Et Maître Panda regarda avec un regard affligé et amusé à la fois l père et le fils se démolir la cervelle avec leurs joints tout en divaguant un peu plus sur l'existence d'un monde parfait, utopique où la congolexicomatisation des lois du marché n'aurait plus aucune prise sur la vie des crapauds célestes de Babylone.

Pendant ce temps, Le Patron était enfermé dans sa chambre avec Le Mafieux qui refusait obstinément de partir.

"- Alors, on fait pas la bise à son papounet ?

- ...Ta gueule.

- Ouh, mais c'est qu'il est pas content, le petit sacripant ! Tu mériterais une fessée pour t'apprendre les bonnes manières...

- T'es lourd...

- Ok, là, tu commences réellement à m'inquiéter ! T'es à cran parce que tu as tiré sur Mathieu ?

- QUOI ? Mais, comment tu...

- Le panda a tout balancé au téléphone. Je m'imagine bien que tu ne dois pas être bien avec tout ce qui s'est passé, mais tu dois te ressaisir !

- Je rêve ou tu es en train de jouer au père aimant et attentionné avec moi ?"

Le plus âgé détourna le regard d'un air gêné, ce qui fit sourire son fils pendant une fraction de seconde.

- Sois pas con, gamin, je te parle des affaires, là.

- Le vieux, je croyais qu'on était d'accord sur le fait que tu étais censé rester loin de mes affaires, comme moi je reste loin des tiennes !

- Je n'y peux rien si tu sembles avoir oublié tout ce que je t'ai enseigné, morveux ! Ça fait 48 heures que tu n'as pas donné signe de vie à tes subordonnés, ils m'ont tous appelé, tous ! Ils étaient paniqués !

- C'est bon, ils vont pas crever pour 48 heures...

- Bien sûr que si, pauvre petit con ! C'est une éternité dans notre milieu et tu le sais. Tatiana m'a même demandé si tu n'avais pas fini par te faire descendre ! Si même elle, elle s'est posée la question, tu te doutes bien que tes associés et tes concurrents vont aussi finir par se la poser si tu ne te manifestes pas au plus vite.

- Tatiana, Vinny, Hans et les autres sont grands maintenant, je n'ai pas de concurrent qui puisse constituer une menace suffisamment sérieuse pour qu'ils aient besoin de moi pour s'en débarrasser, ils n'auront qu'à se souvenir de ce que je leur ai appris moi-même.

- Je n'en serais pas aussi sûr à ta place...
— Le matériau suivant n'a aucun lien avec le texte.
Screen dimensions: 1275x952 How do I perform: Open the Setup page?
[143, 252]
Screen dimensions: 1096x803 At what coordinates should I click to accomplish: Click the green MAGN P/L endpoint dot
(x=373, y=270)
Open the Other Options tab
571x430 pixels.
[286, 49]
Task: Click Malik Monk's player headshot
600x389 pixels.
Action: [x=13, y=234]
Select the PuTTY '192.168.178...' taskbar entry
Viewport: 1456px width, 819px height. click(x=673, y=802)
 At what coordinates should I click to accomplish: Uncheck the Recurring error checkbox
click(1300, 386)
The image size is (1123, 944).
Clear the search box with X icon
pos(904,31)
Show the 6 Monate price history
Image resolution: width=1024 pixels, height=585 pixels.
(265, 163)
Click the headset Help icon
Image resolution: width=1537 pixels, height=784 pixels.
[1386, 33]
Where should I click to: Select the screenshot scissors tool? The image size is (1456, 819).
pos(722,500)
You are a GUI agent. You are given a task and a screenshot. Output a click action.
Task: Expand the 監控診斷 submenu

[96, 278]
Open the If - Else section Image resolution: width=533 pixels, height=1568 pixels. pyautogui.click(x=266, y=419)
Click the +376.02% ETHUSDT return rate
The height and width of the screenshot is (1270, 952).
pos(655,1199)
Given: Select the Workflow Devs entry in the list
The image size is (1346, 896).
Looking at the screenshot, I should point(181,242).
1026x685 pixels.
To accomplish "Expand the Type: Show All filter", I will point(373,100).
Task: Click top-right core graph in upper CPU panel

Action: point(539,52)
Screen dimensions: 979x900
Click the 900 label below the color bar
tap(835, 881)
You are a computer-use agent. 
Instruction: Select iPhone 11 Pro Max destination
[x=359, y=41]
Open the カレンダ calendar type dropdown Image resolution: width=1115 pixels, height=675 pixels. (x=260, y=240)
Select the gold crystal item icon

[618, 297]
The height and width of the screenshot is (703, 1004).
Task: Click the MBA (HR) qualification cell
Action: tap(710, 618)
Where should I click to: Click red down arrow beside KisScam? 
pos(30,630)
- Qu'est-ce que tu veux dire ?

- Je te parle de L'Homme en blanc...

- C'est pas vrai, me dis pas que tu crois à ces conneries, pas toi ! Ce type n'est qu'une légende.

- Non, il existe bien, il fait de plus en plus parler de lui d'ailleurs et il paraît qu'il tourne dangereusement autour de mon réseau de trafic d'armes ces temps-ci... Je tiens ça de source sûre, fiston.

- Et tu penses que tu auras besoin d'un coup de main ?

- Tu te fais du souci pour moi ? Tu oublies qui je suis ! C'est pas parce que je te dis que tu ne devrais pas le sous-estimer que je me chie dessus en entendant son nom, ce sont les autres qui se chient dessus en entendant le mien.

- Tout le monde sauf moi...

- Ça, c'est uniquement parce que tu sais que je ne suis pas ton ennemi, petit arrogant !"

Le père et le fils gangsters restèrent un moment sans rien dire, assis au bord du lit du Patron. Même si cela le gênait de le montrer, Le Mafieux se faisait sincèrement du souci pour son fils : il n'avait pas réagi à ses boutades et voilà qu'il se mettait à négliger son business !

"- Dis, tu lui fais confiance à la peluche king size, là ?

- Panda ? Je dirais que oui, pourquoi ?

- Bah, vu comment c'était parti en couille avec les autres personnages que Mathieu avait créés exprès pour son émission...

- C'est vrai, mais Panda est différent, il fait chier personne, lui au moins ! Sauf quand il m'engueule quand j'embête Le Geek...

- Ah, tu le martyrises toujours ? Je vais finir par croire que t'es amoureux...

- Toi, t'es bien chiant, par contre !

- En tout cas, j'espère que tu ne trompes pas sur son compte, ça vaudrait mieux pour tout le monde dans cette maison.

- Mouais...

- Quoi qu'il en soit, y a pas à dire...

- Hmm ?

- Il a un joli p'tit cul, l'ursidé !

- Tu t'essaies à la zoophilie maintenant ?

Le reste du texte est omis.